- Pogled u zjenicu sunca
- Directed by: Veljko Bulajić
- Cinematography: Krešimir Grčević
- Edited by: Josip Remenar
- Music by: Vladimir Kraus-Rajterić
- Production company: Jadran Film
- Release date: 1966;
- Running time: 92 minutes
- Country: Yugoslavia

= Looking Into the Eyes of the Sun =

Looking Into the Eyes of the Sun (Pogled u zjenicu sunca) is a 1966 Yugoslav film directed by Veljko Bulajić and starring Bata Živojinović, Antun Nalis, Faruk Begolli, Mladen Ladika, and Milena Dravić.

==Plot==
In a snowstorm, four Partisans get separated from their unit.

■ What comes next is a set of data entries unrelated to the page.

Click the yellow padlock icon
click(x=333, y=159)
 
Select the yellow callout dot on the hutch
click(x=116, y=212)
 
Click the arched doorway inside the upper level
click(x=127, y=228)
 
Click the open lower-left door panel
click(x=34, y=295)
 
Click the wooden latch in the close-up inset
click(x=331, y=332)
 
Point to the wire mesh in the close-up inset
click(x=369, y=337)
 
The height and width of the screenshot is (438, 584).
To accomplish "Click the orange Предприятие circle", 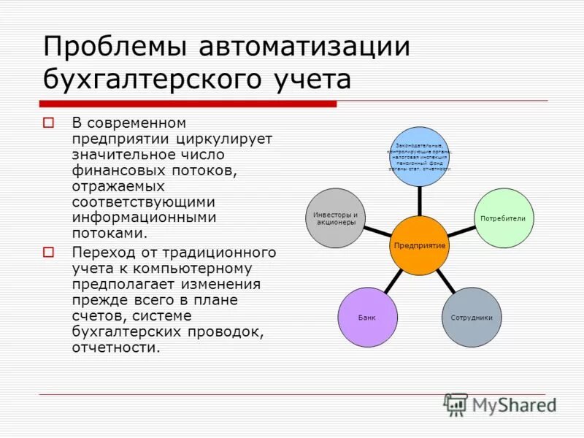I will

Three of them are suffering from typhoid fever, and the only healthy man among them is trying to return them to safety...

==Production==
Looking Into the Eyes of the Sun was shot in just 31 working days. Although Bulajić's name was usually associated with high-budget productions, he gave Looking Into the Eyes of the Sun and The Man to Destroy as counterexamples, describing them as "the two cheapest films in the history of Jadran Film".

==Reception==
Looking Into the Eyes of the Sun was shown in the out of competition section of the 1966 Cannes Film Festival. The Croatian Film Association's database describes it as one of the most peculiar Bulajić's films which, instead of epic sweep, opts for a visually expressive, naturalist drama of a handful of isolated individuals.